The Mathematics of Indian Real Estate
Society tells you that "renting is throwing money away." But in India, the mathematical reality is far more complex. The decision to rent or buy boils down to two critical percentages: Rental Yields vs. Mortgage Rates.
In major Indian cities (Mumbai, Bangalore, Delhi NCR), the average rental yield is between 2% to 3%. This means you can live in a ₹1 Crore home by paying just ₹25,000 a month in rent. However, if you choose to buy that exact same home, a home loan will cost you around 8.5% to 9% in interest, resulting in an EMI upwards of ₹80,000.
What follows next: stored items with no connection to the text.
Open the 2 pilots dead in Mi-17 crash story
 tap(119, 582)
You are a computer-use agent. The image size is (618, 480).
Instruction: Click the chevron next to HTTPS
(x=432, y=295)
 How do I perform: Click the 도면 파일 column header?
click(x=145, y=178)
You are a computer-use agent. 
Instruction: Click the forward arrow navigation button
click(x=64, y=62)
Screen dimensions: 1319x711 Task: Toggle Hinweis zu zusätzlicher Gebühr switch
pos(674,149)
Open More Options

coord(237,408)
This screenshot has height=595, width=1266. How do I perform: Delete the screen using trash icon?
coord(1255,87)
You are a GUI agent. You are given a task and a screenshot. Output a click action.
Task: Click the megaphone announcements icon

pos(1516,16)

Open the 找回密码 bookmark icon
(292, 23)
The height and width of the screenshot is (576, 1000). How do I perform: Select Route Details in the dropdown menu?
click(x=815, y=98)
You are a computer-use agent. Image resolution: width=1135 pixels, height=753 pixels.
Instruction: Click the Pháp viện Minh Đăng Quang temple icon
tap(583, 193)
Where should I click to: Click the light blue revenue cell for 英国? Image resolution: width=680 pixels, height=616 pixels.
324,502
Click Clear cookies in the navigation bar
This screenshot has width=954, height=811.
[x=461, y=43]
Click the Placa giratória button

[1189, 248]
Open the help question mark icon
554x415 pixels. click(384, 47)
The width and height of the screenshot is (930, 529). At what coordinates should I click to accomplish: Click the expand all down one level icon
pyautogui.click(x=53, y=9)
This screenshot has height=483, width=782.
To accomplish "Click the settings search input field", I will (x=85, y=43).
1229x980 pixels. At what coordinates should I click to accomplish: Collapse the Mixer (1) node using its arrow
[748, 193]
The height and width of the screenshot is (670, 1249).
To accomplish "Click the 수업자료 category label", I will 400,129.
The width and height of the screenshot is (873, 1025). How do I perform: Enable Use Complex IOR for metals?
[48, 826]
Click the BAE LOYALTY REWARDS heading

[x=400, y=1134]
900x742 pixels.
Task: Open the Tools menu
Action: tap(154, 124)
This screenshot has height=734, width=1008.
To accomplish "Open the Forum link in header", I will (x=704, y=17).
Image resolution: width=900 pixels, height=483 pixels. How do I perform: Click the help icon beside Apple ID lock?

Opportunity Cost (The Secret Variable)
The reason renting often wins mathematically in India is due to Opportunity Cost.
When you buy a house, your cash is locked into a down payment and heavy EMIs. When you rent, you have a massive cashflow surplus (the difference between what the EMI would have been and your actual rent). If you rigorously invest that surplus into an Equity Mutual Fund (which historically yields 10-12%), that liquid portfolio will frequently outgrow the value of the physical house over 20 years.
When SHOULD You Buy?
Despite the math often favoring renting, buying is the right choice under specific conditions:
- • Stability: You plan to live in the exact same city and the exact same neighborhood for at least 10 to 15 years.
- • Lack of Discipline: If you rent but spend your EMI savings on cars and vacations instead of investing it in Mutual Funds, renting will bankrupt your future. An EMI acts as forced savings.
- • Emotional ROI: You cannot put a price tag on the psychological peace of mind that comes with owning the roof over your family's head.